Instructions to follow →
This task calls for the lines below starting at the one containing "The width and" and ending at the one containing "Open the Supplies box icon 1002x658 pixels.", repeated exactly with both ends kept and pictures left out.

Exercise data →
═══

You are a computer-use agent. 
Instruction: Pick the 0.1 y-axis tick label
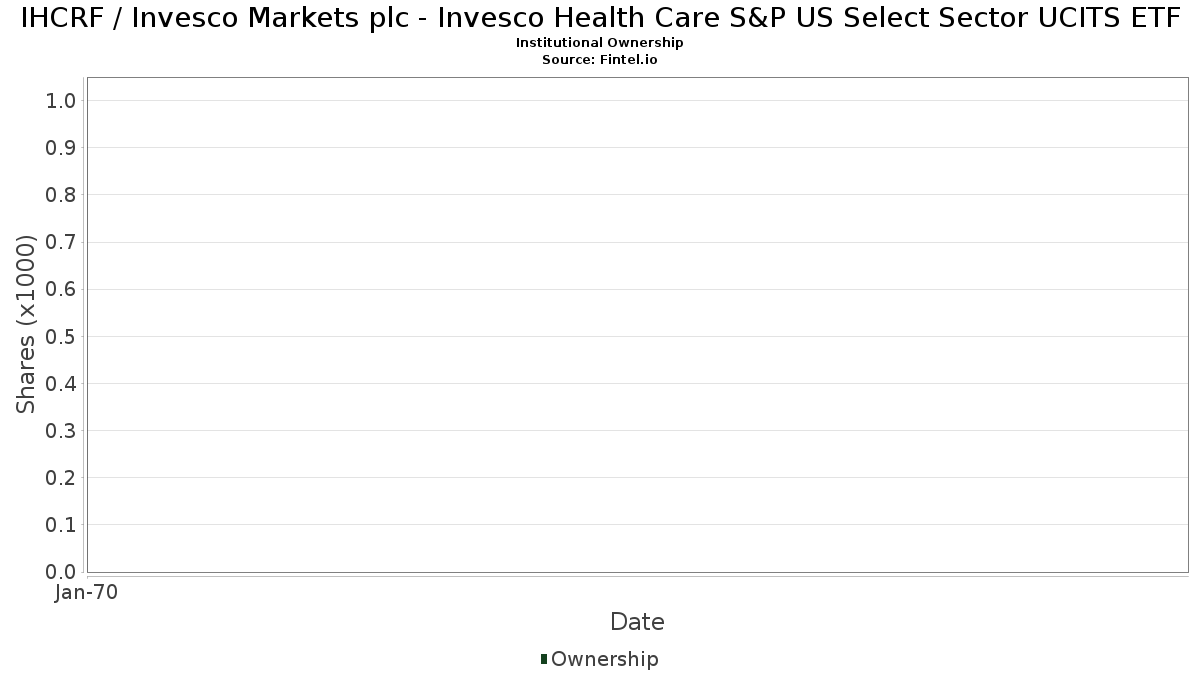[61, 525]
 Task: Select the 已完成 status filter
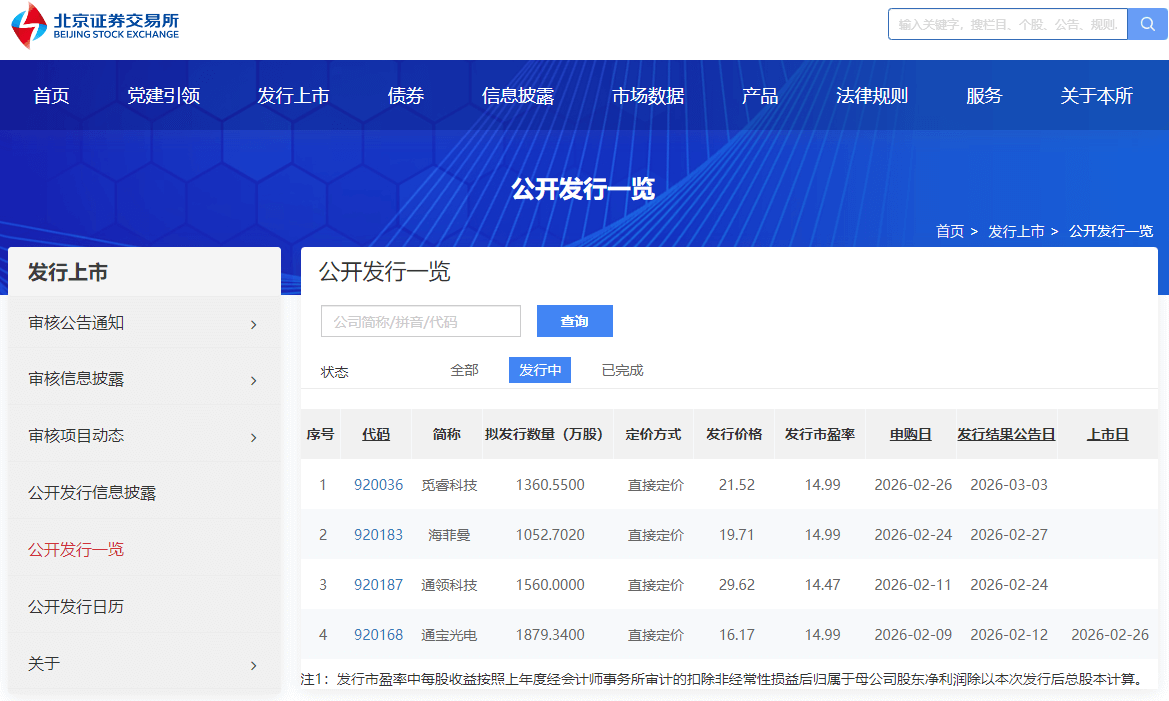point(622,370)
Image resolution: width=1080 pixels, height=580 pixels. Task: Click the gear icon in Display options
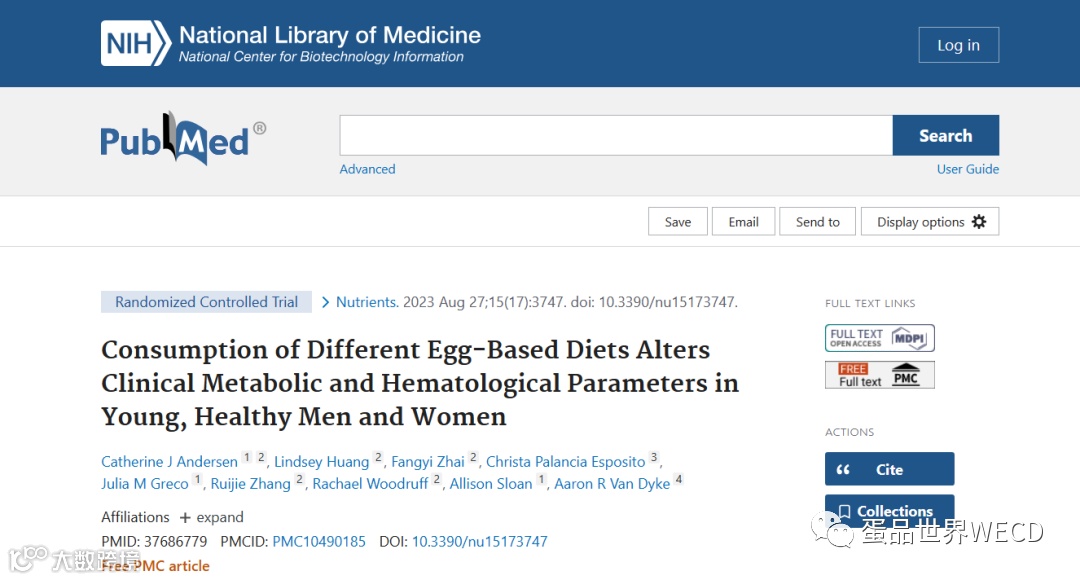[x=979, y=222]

═══

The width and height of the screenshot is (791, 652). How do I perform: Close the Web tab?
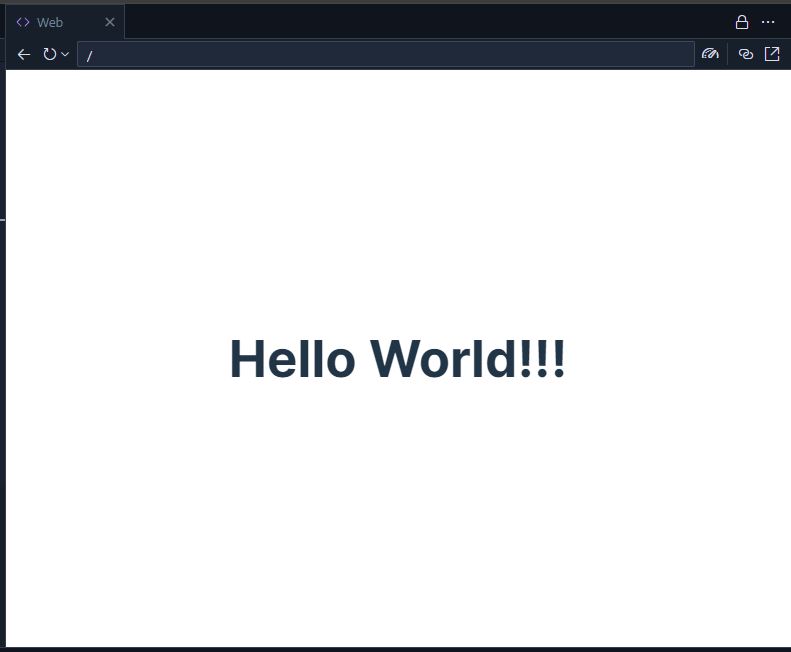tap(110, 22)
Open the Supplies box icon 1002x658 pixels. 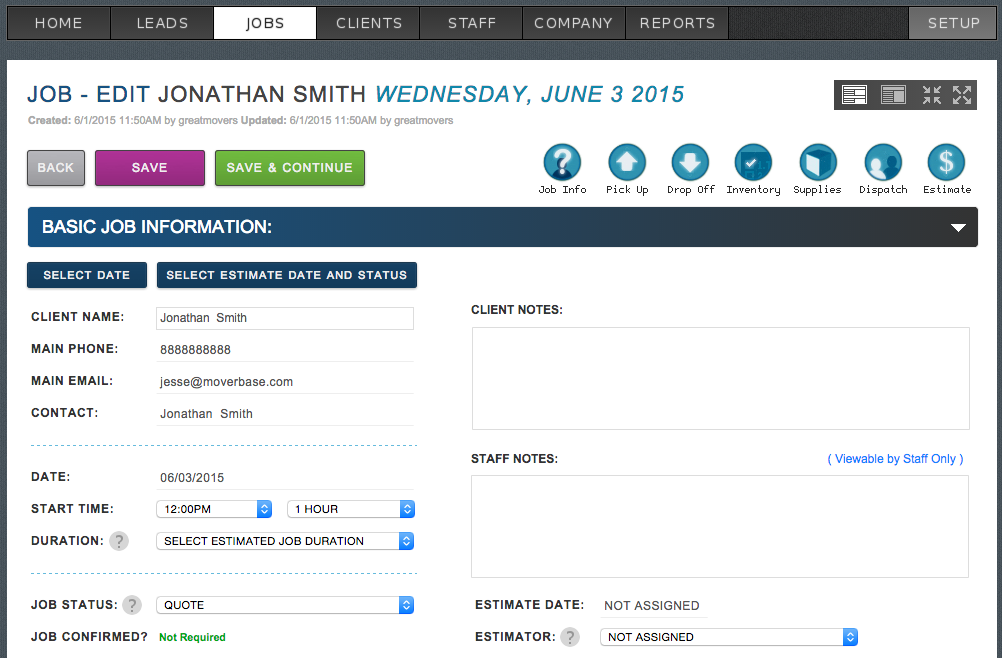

═══

Result for this task →
The width and height of the screenshot is (791, 652). How do I perform: Close the Web tab?
tap(110, 22)
Open the Supplies box icon 1002x658 pixels. 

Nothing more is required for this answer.